How I cope with the emotional impact of psoriasis

| Lori-Ann Holbrook

I know living with psoriasis and psoriatic arthritis can be tough. Although I am in good control on immunosuppression and chemotherapy, I went undiagnosed for 23 years. 

Part of me is glad I was not diagnosed right away. If I had known what was really going on in my body, I may have experienced these emotional side effects sooner. In that case, ignorance was bliss. 

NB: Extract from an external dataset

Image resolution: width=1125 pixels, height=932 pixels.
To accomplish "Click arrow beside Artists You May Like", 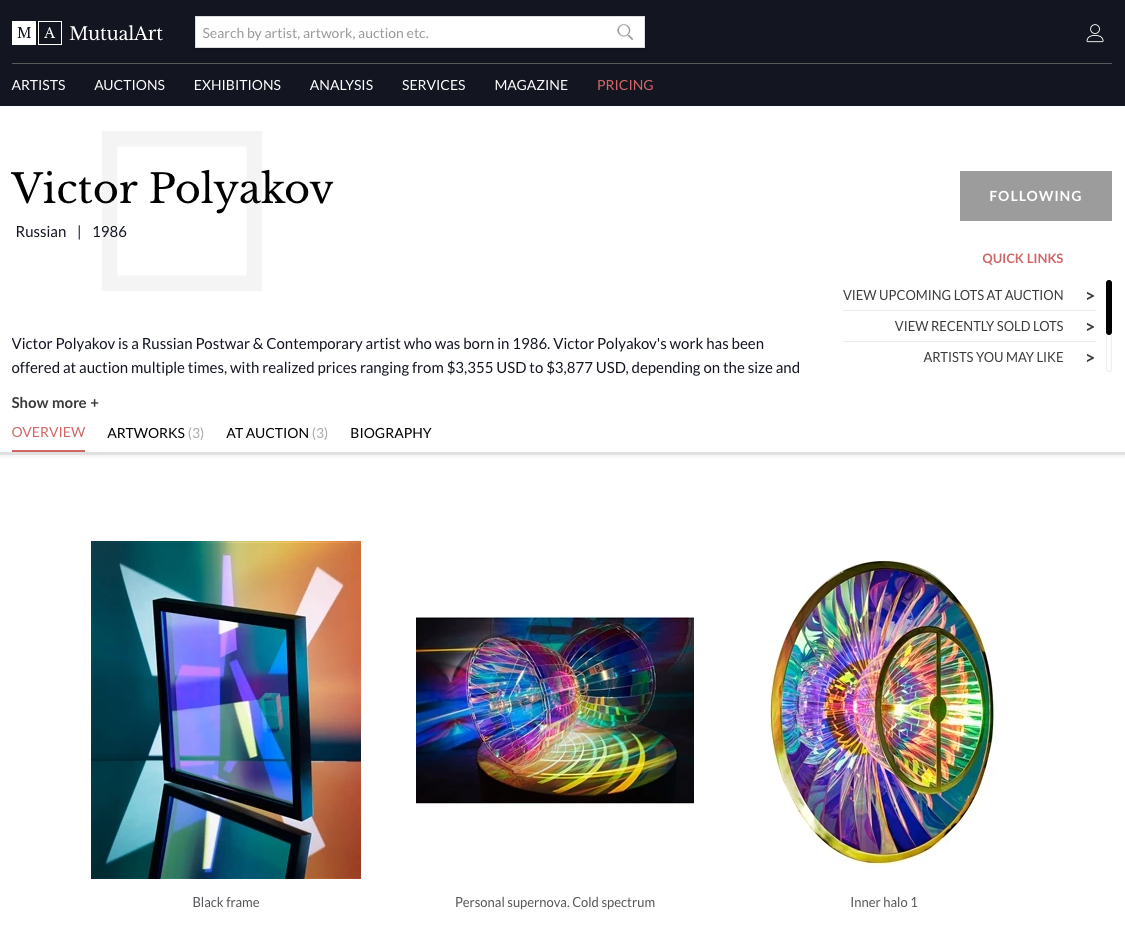I will pos(1090,357).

But part of me wishes I had been diagnosed earlier, because I could have started treating. Anyway, there is nothing I can do to change that now, and that is exactly the attitude I brought to my diagnosis. There were definitely times when I felt these four emotional side effects:

  1. Shame
  2. Fear
  3. Self-loathing
  4. Self-pity

It started with shame. I did not like the way my skin looked or the way I was having difficulty moving. Then, I moved on to fear. I worried how others would perceive my spots and difficulty moving. From there, I experienced self-loathing, feeling disgusted with my body and all the problems it was having. Lastly, I coasted into self-pity, feeling no one understood me or what I was going through and wanting to cry out, “Why me?”

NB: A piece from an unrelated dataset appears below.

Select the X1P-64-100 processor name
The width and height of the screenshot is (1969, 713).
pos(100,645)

Believe it, or not, coping with these emotional side effects is more up to you than up to your doctor. These are my favorite ways of coping:


I was never a meditator. When my holistic health coach suggested I begin, I did not know what I was doing! Thank goodness for free apps like Headspace and Buddhify. With Headspace’s 10 in 10, I learned how to meditate. With Buddhify, I can choose guided meditations for nearly every situation. When I am done, I feel more peaceful.

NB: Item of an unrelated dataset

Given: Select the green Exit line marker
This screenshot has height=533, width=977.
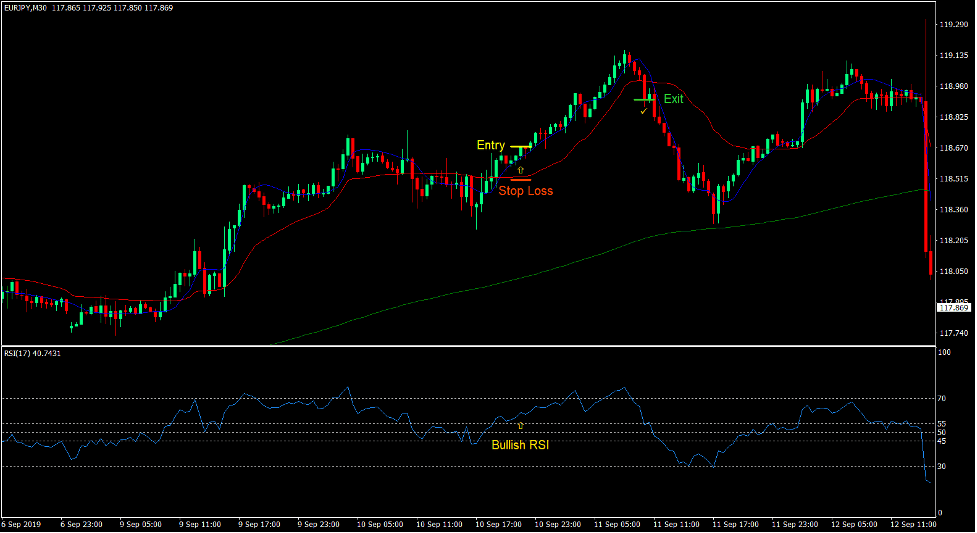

I have always loved the aroma of lavender. This year, I decided to invest in a variety of other oils and diffusers for my home and for travel. By changing the atmosphere of a room this way, it helps pull my focus to my other senses and gives me something new to enjoy. I also find it very relaxing.

Gentle hatha yoga

I started my yoga practice after my dual diagnosis of psoriasis and psoriatic arthritis. I have found some videos that suit my body and its limitations. By concentrating on the asanas, I tend to forget about my troubles. When I force my body to work, stretch and relax into my breathing, my mental state automatically relaxes as well.

Thinking of others

I am sure your mother encouraged this at the dinner table. “There are starving children in the world. Eat what is on your plate.” But, think of it this way. Getting out and volunteering for others less fortunate really helps take my mind off my own troubles. 

And I’ll share my dirty little secret with you. When I feel really bad, I look up photos of psoriasis on the internet…the really intense ones. This reminds me that things could always be worse, to be thankful for my own diseases and to pray for others who would be happy to have my spots instead.
None of these coping methods come on a prescription pad. Still, if you are feeling hopeless and cannot seem to come around to your old self, do have an honest conversation with your doctor.